▽

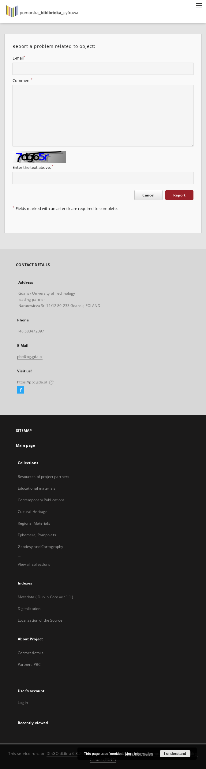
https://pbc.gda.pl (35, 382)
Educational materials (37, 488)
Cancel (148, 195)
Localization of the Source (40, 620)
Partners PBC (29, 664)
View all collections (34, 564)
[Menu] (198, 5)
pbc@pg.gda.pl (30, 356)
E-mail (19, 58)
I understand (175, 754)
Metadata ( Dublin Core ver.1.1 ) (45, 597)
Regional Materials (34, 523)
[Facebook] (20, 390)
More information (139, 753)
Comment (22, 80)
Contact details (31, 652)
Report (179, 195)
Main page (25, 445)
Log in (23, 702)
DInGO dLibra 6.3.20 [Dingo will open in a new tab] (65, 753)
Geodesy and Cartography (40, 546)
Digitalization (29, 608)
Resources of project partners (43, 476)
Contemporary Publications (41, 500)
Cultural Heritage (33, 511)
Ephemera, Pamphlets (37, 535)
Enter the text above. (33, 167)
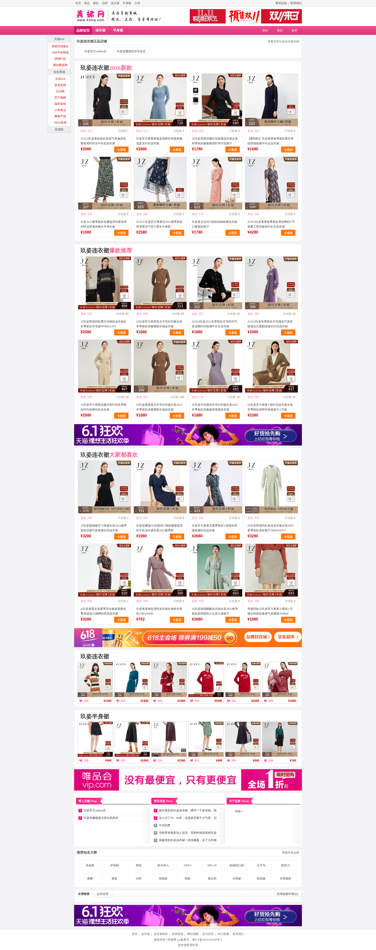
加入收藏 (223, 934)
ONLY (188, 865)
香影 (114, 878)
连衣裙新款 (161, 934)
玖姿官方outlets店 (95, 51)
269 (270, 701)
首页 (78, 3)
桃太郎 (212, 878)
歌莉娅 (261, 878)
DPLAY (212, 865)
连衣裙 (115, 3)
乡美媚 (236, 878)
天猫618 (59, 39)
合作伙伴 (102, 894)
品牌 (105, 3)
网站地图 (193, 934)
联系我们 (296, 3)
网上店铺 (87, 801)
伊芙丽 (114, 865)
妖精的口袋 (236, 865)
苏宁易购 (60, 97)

△

_Task_. Rewrite the data above as a two-column CSV with the headers "target" and "location". Give one row for each line of text, with the text under "target" and its coordinates under "location". Put each value in its own quoted field, turn any line breaks into spaces, and leave the pictures out.

_Result_.
target,location
"https://pbc.gda.pl","(35, 382)"
"Educational materials","(37, 488)"
"Cancel","(148, 195)"
"Localization of the Source","(40, 620)"
"Partners PBC","(29, 664)"
"View all collections","(34, 564)"
"[Menu]","(198, 5)"
"pbc@pg.gda.pl","(30, 356)"
"E-mail","(19, 58)"
"I understand","(175, 754)"
"Metadata ( Dublin Core ver.1.1 )","(45, 597)"
"Regional Materials","(34, 523)"
"[Facebook]","(20, 390)"
"More information","(139, 753)"
"Comment","(22, 80)"
"Contact details","(31, 652)"
"Report","(179, 195)"
"Main page","(25, 445)"
"Log in","(23, 702)"
"DInGO dLibra 6.3.20 [Dingo will open in a new tab]","(65, 753)"
"Geodesy and Cartography","(40, 546)"
"Digitalization","(29, 608)"
"Resources of project partners","(43, 476)"
"Contemporary Publications","(41, 500)"
"Cultural Heritage","(33, 511)"
"Ephemera, Pamphlets","(37, 535)"
"Enter the text above.","(33, 167)"
"加入收藏","(223, 934)"
"ONLY","(188, 865)"
"香影","(114, 878)"
"连衣裙新款","(161, 934)"
"玖姿官方outlets店","(95, 51)"
"269","(270, 701)"
"首页","(78, 3)"
"桃太郎","(212, 878)"
"歌莉娅","(261, 878)"
"DPLAY","(212, 865)"
"连衣裙","(115, 3)"
"乡美媚","(236, 878)"
"天猫618","(59, 39)"
"合作伙伴","(102, 894)"
"品牌","(105, 3)"
"网站地图","(193, 934)"
"联系我们","(296, 3)"
"网上店铺","(87, 801)"
"伊芙丽","(114, 865)"
"妖精的口袋","(236, 865)"
"苏宁易购","(60, 97)"